As for your questions, it might be good to unpack them a bit.

First, death is not natural. It wasn’t part of God’s original plan for the world. Death and suffering entered because of the sin of our first parents.

We are body and soul together, and we instinctively chafe at the idea of death. Even Jesus sweated blood in the Gethsemane, thinking of his impending death. So, it’s normal that we should fear death. In and of itself death isn’t appealing. It’s a kind of defeat of our bodily dimension.

Now, it is useful to distinguish between the fear of death and the fear of dying.

In a moment of calm, we can intellectually and morally accept that death is simply a door that can lead to the afterlife. Our faith teaches us as much.

It’s a different case, however, when a loved one actually dies. That can hit us hard, and understandably so. We feel a deep loss. Even Jesus wept at the death of Lazarus (John 11:35). So, it’s not incongruous that your “good Catholic family” would weep at the death of the little one, even as they had the hope he was with Our Lord.

Or take the case of our own declining health, with its struggles and agonies — the process of dying can be frightening.

This is one reason why the sacrament of the anointing of the sick can be so helpful. The Catechism in No. 1520 says, “The first grace of this sacrament is one of strengthening, peace and courage to overcome the difficulties that go with the condition of serious illness or the frailty of old age.”

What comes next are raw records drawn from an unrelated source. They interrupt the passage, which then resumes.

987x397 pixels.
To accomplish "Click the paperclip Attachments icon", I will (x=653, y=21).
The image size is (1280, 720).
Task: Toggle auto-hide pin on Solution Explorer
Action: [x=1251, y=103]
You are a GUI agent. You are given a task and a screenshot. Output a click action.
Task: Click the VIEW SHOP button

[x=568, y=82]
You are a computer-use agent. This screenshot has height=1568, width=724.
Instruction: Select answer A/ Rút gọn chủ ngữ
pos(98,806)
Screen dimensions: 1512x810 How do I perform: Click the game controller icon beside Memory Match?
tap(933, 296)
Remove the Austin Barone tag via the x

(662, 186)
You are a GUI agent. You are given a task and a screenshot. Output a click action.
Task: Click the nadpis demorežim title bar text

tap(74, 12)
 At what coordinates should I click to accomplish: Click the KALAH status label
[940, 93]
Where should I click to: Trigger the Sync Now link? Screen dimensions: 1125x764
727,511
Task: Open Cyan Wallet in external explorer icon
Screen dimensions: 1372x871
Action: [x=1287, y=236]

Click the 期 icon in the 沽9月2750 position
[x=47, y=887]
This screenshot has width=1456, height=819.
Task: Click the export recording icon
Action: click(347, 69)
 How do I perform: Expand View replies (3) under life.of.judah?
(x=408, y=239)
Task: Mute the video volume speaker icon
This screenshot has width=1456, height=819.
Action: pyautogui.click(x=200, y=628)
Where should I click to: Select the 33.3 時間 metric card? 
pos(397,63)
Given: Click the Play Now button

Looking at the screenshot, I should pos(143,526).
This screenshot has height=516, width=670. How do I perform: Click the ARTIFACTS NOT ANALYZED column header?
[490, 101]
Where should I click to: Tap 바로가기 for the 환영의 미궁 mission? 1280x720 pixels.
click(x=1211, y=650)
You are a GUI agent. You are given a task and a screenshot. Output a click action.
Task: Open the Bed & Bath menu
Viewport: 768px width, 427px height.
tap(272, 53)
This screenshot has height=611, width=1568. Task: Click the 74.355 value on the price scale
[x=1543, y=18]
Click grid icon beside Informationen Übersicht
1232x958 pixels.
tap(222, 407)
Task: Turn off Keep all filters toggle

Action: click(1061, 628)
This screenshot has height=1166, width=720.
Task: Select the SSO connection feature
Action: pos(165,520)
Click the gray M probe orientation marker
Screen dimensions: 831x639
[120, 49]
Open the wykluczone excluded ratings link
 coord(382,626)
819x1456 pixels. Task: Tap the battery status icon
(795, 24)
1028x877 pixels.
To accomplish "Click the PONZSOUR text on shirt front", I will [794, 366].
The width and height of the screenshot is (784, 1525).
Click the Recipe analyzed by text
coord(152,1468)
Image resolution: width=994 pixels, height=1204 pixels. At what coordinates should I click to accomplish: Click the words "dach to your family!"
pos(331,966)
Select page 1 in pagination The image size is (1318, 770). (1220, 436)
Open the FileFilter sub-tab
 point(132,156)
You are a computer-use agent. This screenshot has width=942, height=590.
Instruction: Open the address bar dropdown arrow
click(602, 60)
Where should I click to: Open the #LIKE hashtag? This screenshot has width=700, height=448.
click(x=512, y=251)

A separate issue is heaven. As Christians we can have the hope of heaven, and this is why we can still be optimistic even as we fear death itself.

Our hope in heaven, however, should be balanced. We should be careful not to presume that all of us will get to heaven automatically.

We can be sure that a baptized baby is in heaven. But we who reach the age of reason need to cooperate with God’s grace through our prayers and reception of the sacraments and our almsgiving, etc.

If we try to lead a good life and stay humble, we can have a reasonable certainty that we are on the right path. But again, we want to avoid presumption.

On the other hand, someone who isn’t leading a good life might by motivated by the fear of death to repent and make peace with God.

Returning to the first point above, it’s good to remember that death was not part of God’s original plan. Sin mysteriously brought death into the world.

Nevertheless, God allowed this to happen since he is able to bring something good out of it.

What could that “good” be?

Pope Benedict XVI in his encyclical Spe Salvi quoted from Saint Ambrose in the funeral discourse for his deceased brother Satyrus:

“‘Death was not part of nature; it became part of nature. God did not decree death from the beginning; he prescribed it as a remedy. Human life, because of sin … began to experience the burden of wretchedness in unremitting labor and unbearable sorrow. There had to be a limit to its evils; death had to restore what life had forfeited. Without the assistance of grace, immortality is more of a burden than a blessing.’ A little earlier, Ambrose had said: ‘Death is, then, no cause for mourning, for it is the cause of mankind’s salvation’” (No. 10).

Death can also teach us to appreciate the gift of life more, and prompt us to use our time in this world wisely and well.